OMG! StuPID STUPID HIDDEN BOLTS!!!!! We were using the flat spanner and they are JUST DARN IMPOSSIBLE....

...off to go and get me slanted spanner tomorrow.... grr..


----------



## aussietrail (Sep 24, 2004)

jtanoyo1 said:


> OMG! StuPID STUPID HIDDEN BOLTS!!!!! We were using the flat spanner and they are JUST DARN IMPOSSIBLE....
> 
> ...off to go and get me slanted spanner tomorrow.... grr..


hehehe, that's why I put the "how to" here, so you would save yourself time and frustration 

Have a good breakfast before you start loosening these bolts


----------



## LimLim (Jun 4, 2005)

Jon, don't forget to tighten the nut until the spacer (blue arrow) tight enough,

http://img390.imageshack.us/img390/2344/bold9tn.jpg


----------



## jtanoyo1 (May 15, 2005)

Well, my dumb a$$ managed to strip that bolt. Even with the bent spanner, it won't bite at all. I guess I need to take it to the shop tomorrow.

Man, I feel so silly, having to go to a shop just to remove a stripped nut...


----------



## L.Lee (Jul 24, 2005)

I received my strut bar from Leng today and going to have fun this weekend trying to install the thing. I noticed in Jalal's steps, there are two 'C' ring things, what do you do with that?

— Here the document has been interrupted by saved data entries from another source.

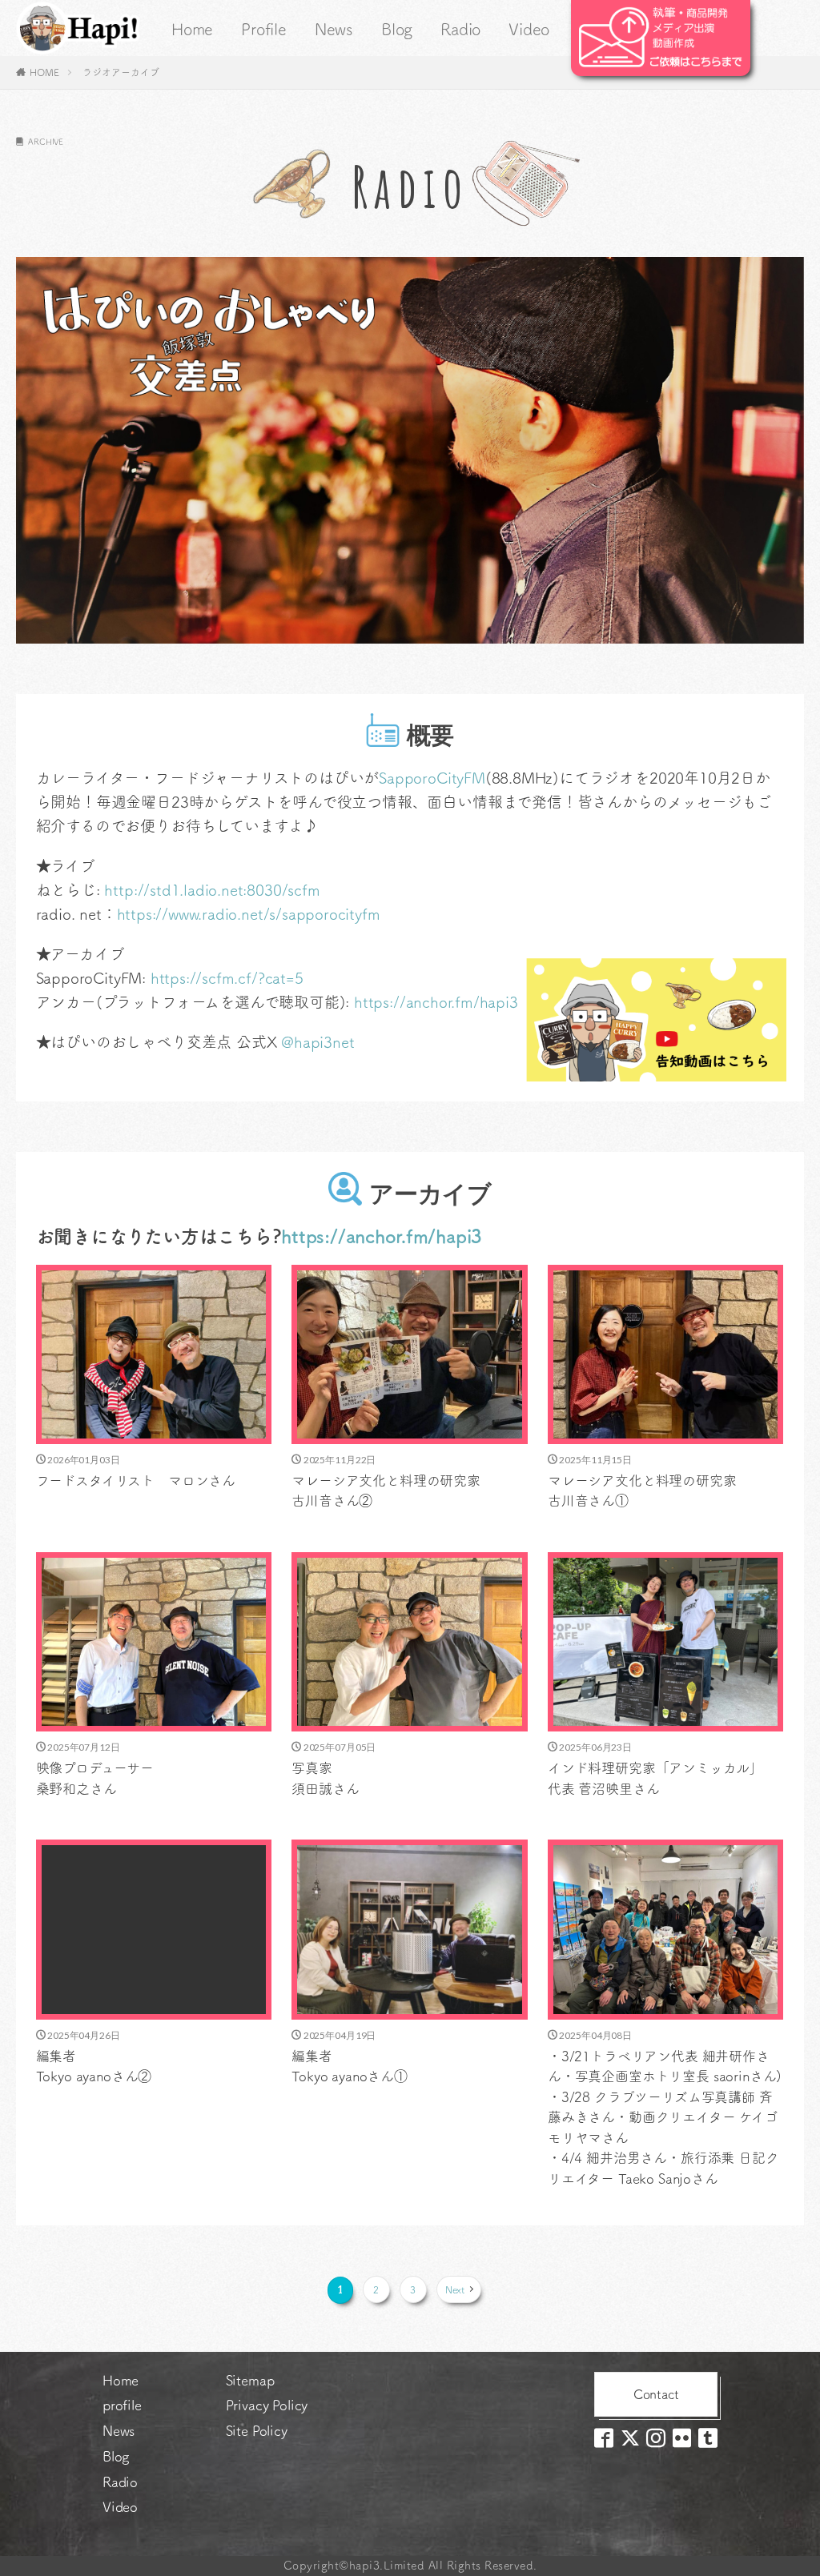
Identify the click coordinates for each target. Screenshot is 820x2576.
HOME (44, 72)
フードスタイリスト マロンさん (135, 1480)
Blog (396, 29)
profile (122, 2405)
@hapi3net (317, 1041)
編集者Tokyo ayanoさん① (349, 2066)
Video (528, 29)
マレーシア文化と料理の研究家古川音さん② (385, 1491)
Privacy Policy (267, 2405)
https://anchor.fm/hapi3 (436, 1001)
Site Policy (256, 2431)
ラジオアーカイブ (120, 72)
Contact (656, 2394)
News (334, 29)
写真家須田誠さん (325, 1778)
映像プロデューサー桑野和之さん (95, 1778)
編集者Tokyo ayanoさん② (94, 2066)
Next (455, 2289)
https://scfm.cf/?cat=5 (227, 977)
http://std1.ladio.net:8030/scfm (212, 889)
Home (192, 29)
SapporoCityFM (432, 777)
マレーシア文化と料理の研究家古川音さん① (642, 1491)
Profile (264, 29)
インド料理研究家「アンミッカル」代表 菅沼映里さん (655, 1778)
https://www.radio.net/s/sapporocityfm (248, 913)
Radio (460, 29)
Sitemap (250, 2380)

I also bought from him the stainless steel door sill garnish (with LED), man they look great. Now I have a question, where to tap the power supply for this door sill garnish, rear and front? Any one have experience with this? Thanks!


----------



## jtanoyo1 (May 15, 2005)

You should tap the power from your door courtesy light, so your sidesills will light up when you open your door. The last thing you wanna do is to wire up to "on" all the time. You will run out of battery power in no time!


----------



## aussietrail (Sep 24, 2004)

L.Lee said:


> I received my strut bar from Leng today and going to have fun this weekend trying to install the thing. I noticed in Jalal's steps, there are two 'C' ring things, what do you do with that?
> 
> I also bought from him the stainless steel door sill garnish (with LED), man they look great. Now I have a question, where to tap the power supply for this door sill garnish, rear and front? Any one have experience with this? Thanks!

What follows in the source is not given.